= What is required =
Repeat word for word every line of the data below, from the first through the line containing "The height and width of the screenshot is (284, 365).", and stop there.

= Information given =
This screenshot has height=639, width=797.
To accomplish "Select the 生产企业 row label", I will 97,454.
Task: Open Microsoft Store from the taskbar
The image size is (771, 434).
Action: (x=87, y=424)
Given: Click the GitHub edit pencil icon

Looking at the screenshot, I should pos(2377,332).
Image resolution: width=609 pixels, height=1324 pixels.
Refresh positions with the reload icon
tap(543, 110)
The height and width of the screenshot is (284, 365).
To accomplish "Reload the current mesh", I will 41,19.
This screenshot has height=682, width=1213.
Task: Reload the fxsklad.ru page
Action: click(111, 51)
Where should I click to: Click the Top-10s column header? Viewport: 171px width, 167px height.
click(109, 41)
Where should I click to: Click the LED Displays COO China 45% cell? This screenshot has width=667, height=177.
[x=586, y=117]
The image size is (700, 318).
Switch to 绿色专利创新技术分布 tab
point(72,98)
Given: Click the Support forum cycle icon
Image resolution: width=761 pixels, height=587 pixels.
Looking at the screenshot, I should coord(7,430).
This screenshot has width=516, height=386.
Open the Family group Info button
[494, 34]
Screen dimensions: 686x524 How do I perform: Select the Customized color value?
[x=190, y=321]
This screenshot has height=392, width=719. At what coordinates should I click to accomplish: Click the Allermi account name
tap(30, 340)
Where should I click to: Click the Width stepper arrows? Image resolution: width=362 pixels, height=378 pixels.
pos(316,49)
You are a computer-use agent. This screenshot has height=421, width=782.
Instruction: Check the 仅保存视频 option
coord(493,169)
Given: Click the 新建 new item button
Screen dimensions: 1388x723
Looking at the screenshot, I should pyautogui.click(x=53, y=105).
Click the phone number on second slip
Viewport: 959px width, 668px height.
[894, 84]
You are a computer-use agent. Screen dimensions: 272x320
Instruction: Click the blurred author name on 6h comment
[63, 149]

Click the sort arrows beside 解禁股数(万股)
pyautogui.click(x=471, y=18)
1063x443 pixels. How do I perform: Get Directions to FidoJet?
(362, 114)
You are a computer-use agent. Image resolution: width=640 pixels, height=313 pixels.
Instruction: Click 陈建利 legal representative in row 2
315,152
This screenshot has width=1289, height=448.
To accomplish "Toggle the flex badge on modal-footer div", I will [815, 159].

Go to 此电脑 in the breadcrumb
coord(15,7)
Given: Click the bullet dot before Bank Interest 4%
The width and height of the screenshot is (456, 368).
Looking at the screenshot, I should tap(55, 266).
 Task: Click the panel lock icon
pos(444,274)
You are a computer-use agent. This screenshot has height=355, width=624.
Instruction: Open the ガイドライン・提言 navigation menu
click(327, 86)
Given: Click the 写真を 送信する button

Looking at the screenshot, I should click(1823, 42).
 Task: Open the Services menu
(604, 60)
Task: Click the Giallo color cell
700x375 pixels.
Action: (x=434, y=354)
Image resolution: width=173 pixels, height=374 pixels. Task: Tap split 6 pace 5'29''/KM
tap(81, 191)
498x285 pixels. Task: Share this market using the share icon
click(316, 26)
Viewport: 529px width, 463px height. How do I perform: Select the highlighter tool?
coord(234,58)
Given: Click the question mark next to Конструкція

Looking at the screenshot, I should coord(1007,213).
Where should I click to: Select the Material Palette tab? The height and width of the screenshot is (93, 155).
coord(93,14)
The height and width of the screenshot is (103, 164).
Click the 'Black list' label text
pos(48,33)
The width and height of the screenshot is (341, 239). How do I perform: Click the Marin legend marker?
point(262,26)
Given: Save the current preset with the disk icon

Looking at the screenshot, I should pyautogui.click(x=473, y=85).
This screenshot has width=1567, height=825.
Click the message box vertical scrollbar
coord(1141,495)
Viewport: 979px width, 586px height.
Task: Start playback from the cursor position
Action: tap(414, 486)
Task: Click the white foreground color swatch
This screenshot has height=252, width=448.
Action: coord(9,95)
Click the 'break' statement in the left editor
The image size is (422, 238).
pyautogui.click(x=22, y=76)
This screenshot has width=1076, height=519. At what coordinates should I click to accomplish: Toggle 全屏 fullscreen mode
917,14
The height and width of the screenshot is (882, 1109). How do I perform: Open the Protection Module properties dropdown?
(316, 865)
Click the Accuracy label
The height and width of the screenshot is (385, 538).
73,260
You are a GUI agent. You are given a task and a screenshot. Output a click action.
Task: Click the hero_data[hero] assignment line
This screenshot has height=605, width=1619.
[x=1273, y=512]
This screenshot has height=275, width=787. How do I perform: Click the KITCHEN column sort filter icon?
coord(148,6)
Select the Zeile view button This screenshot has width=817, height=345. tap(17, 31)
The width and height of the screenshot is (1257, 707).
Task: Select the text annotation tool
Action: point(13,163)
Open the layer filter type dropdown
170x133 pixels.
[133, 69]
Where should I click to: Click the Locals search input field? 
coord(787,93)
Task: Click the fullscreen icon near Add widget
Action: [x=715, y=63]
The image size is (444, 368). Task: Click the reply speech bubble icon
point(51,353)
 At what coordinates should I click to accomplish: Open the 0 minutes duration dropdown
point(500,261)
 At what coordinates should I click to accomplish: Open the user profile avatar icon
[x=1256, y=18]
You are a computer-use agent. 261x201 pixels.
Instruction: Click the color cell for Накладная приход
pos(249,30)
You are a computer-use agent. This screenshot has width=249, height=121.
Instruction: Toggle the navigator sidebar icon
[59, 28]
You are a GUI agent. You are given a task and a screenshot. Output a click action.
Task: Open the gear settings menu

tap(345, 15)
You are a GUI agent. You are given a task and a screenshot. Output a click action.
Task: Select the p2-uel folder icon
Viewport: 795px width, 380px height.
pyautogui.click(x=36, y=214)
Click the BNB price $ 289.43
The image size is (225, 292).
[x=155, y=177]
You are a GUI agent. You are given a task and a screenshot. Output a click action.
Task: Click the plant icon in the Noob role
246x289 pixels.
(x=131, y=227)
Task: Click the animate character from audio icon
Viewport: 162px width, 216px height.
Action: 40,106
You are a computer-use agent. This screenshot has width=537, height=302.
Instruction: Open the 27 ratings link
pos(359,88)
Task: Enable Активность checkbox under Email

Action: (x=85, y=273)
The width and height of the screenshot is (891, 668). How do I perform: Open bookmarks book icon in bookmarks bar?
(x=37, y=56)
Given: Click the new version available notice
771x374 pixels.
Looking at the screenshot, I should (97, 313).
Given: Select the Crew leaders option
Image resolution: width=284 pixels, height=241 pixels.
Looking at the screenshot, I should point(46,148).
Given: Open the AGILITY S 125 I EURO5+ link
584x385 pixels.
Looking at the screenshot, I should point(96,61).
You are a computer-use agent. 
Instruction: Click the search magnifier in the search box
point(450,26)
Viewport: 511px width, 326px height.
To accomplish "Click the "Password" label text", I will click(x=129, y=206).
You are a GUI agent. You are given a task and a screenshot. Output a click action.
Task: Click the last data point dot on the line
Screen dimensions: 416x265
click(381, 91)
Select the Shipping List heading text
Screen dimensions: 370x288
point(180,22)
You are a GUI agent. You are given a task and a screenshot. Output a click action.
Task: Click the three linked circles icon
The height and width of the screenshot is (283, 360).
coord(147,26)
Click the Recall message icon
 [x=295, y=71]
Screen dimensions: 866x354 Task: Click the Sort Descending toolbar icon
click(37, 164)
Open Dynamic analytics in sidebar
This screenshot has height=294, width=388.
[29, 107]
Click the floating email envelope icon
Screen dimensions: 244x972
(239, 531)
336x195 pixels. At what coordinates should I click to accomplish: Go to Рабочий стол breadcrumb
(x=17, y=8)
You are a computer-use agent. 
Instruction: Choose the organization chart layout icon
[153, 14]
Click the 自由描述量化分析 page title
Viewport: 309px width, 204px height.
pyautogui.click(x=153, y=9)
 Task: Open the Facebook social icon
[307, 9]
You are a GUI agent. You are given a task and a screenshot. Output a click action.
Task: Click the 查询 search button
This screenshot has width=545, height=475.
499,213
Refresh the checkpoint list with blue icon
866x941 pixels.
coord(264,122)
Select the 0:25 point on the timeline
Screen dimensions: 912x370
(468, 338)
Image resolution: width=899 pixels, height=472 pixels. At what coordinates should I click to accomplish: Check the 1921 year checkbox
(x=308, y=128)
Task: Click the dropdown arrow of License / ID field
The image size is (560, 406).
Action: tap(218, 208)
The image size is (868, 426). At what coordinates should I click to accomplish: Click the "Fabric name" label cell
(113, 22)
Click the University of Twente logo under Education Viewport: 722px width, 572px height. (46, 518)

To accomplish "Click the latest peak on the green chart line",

= Expected answer =
This screenshot has height=639, width=797.
To accomplish "Select the 生产企业 row label", I will 97,454.
Task: Open Microsoft Store from the taskbar
The image size is (771, 434).
Action: (x=87, y=424)
Given: Click the GitHub edit pencil icon

Looking at the screenshot, I should pos(2377,332).
Image resolution: width=609 pixels, height=1324 pixels.
Refresh positions with the reload icon
tap(543, 110)
The height and width of the screenshot is (284, 365).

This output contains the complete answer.